Collected data =

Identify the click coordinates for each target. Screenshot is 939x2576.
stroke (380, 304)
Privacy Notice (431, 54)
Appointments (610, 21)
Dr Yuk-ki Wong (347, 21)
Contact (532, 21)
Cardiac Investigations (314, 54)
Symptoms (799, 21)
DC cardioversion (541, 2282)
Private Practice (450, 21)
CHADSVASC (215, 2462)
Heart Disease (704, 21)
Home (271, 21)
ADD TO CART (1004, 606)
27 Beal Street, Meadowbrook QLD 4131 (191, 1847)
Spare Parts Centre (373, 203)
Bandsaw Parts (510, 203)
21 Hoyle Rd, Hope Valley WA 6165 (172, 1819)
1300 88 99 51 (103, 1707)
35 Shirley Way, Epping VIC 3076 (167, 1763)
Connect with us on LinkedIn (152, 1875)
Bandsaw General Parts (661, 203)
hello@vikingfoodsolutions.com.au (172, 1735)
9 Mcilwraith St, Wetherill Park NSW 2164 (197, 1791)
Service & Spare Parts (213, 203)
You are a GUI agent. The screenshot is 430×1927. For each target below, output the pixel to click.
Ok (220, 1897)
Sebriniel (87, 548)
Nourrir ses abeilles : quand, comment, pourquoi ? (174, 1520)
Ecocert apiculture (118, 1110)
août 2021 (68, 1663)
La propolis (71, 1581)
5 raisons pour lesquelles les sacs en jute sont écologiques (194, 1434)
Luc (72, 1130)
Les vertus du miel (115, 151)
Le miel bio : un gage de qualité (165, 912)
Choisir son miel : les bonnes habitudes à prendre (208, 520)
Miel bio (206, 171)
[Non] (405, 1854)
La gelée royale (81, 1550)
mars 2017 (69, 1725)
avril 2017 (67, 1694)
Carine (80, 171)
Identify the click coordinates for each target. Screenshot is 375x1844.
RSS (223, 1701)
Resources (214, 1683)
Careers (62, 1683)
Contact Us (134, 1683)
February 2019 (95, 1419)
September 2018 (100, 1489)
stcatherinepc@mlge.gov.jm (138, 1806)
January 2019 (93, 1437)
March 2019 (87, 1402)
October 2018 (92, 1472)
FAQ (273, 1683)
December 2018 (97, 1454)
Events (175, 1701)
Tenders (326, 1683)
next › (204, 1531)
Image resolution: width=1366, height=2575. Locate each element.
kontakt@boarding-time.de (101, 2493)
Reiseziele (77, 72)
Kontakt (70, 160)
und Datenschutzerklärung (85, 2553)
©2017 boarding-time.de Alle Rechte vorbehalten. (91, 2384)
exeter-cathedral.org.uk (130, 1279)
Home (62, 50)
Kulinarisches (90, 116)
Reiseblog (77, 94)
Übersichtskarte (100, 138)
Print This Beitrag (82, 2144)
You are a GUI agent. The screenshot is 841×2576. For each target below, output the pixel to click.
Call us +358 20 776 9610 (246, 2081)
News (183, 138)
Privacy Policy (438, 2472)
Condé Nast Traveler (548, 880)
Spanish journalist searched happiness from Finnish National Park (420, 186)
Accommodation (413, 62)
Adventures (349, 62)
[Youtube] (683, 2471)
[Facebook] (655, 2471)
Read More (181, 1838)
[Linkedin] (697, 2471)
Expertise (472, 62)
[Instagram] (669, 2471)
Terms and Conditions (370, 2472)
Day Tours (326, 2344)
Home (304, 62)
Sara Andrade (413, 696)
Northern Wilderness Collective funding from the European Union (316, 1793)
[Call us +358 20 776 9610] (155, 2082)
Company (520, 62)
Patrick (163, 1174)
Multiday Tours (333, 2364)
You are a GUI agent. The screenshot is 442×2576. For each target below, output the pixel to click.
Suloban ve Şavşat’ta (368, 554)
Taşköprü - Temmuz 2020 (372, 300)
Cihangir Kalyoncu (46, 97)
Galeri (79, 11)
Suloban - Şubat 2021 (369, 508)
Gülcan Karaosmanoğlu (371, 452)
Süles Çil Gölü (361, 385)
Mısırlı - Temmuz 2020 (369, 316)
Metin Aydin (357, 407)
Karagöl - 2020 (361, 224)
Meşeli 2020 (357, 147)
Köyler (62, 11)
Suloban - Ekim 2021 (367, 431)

What is needed =
From the records above, please extract every line and repeat it exactly.

Response =
Identify the click coordinates for each target. Screenshot is 939x2576.
stroke (380, 304)
Privacy Notice (431, 54)
Appointments (610, 21)
Dr Yuk-ki Wong (347, 21)
Contact (532, 21)
Cardiac Investigations (314, 54)
Symptoms (799, 21)
DC cardioversion (541, 2282)
Private Practice (450, 21)
CHADSVASC (215, 2462)
Heart Disease (704, 21)
Home (271, 21)
ADD TO CART (1004, 606)
27 Beal Street, Meadowbrook QLD 4131 (191, 1847)
Spare Parts Centre (373, 203)
Bandsaw Parts (510, 203)
21 Hoyle Rd, Hope Valley WA 6165 (172, 1819)
1300 88 99 51 (103, 1707)
35 Shirley Way, Epping VIC 3076 (167, 1763)
Connect with us on LinkedIn (152, 1875)
Bandsaw General Parts (661, 203)
hello@vikingfoodsolutions.com.au (172, 1735)
9 Mcilwraith St, Wetherill Park NSW 2164 (197, 1791)
Service & Spare Parts (213, 203)
You are a GUI agent. The screenshot is 430×1927. For each target below, output the pixel to click.
Ok (220, 1897)
Sebriniel (87, 548)
Nourrir ses abeilles : quand, comment, pourquoi ? (174, 1520)
Ecocert apiculture (118, 1110)
août 2021 (68, 1663)
La propolis (71, 1581)
5 raisons pour lesquelles les sacs en jute sont écologiques (194, 1434)
Luc (72, 1130)
Les vertus du miel (115, 151)
Le miel bio : un gage de qualité (165, 912)
Choisir son miel : les bonnes habitudes à prendre (208, 520)
Miel bio (206, 171)
[Non] (405, 1854)
La gelée royale (81, 1550)
mars 2017 (69, 1725)
avril 2017 (67, 1694)
Carine (80, 171)
Identify the click coordinates for each target. Screenshot is 375x1844.
RSS (223, 1701)
Resources (214, 1683)
Careers (62, 1683)
Contact Us (134, 1683)
February 2019 (95, 1419)
September 2018 (100, 1489)
stcatherinepc@mlge.gov.jm (138, 1806)
January 2019 (93, 1437)
March 2019 (87, 1402)
October 2018 (92, 1472)
FAQ (273, 1683)
December 2018 (97, 1454)
Events (175, 1701)
Tenders (326, 1683)
next › (204, 1531)
Image resolution: width=1366, height=2575. Locate each element.
kontakt@boarding-time.de (101, 2493)
Reiseziele (77, 72)
Kontakt (70, 160)
und Datenschutzerklärung (85, 2553)
©2017 boarding-time.de Alle Rechte vorbehalten. (91, 2384)
exeter-cathedral.org.uk (130, 1279)
Home (62, 50)
Kulinarisches (90, 116)
Reiseblog (77, 94)
Übersichtskarte (100, 138)
Print This Beitrag (82, 2144)
You are a GUI agent. The screenshot is 841×2576. For each target below, output the pixel to click.
Call us +358 20 776 9610 (246, 2081)
News (183, 138)
Privacy Policy (438, 2472)
Condé Nast Traveler (548, 880)
Spanish journalist searched happiness from Finnish National Park (420, 186)
Accommodation (413, 62)
Adventures (349, 62)
[Youtube] (683, 2471)
[Facebook] (655, 2471)
Read More (181, 1838)
[Linkedin] (697, 2471)
Expertise (472, 62)
[Instagram] (669, 2471)
Terms and Conditions (370, 2472)
Day Tours (326, 2344)
Home (304, 62)
Sara Andrade (413, 696)
Northern Wilderness Collective funding from the European Union (316, 1793)
[Call us +358 20 776 9610] (155, 2082)
Company (520, 62)
Patrick (163, 1174)
Multiday Tours (333, 2364)
You are a GUI agent. The screenshot is 442×2576. For each target below, output the pixel to click.
Suloban ve Şavşat’ta (368, 554)
Taşköprü - Temmuz 2020 (372, 300)
Cihangir Kalyoncu (46, 97)
Galeri (79, 11)
Suloban - Şubat 2021 (369, 508)
Gülcan Karaosmanoğlu (371, 452)
Süles Çil Gölü (361, 385)
Mısırlı - Temmuz 2020 (369, 316)
Metin Aydin (357, 407)
Karagöl - 2020 (361, 224)
Meşeli 2020 (357, 147)
Köyler (62, 11)
Suloban - Ekim 2021 (367, 431)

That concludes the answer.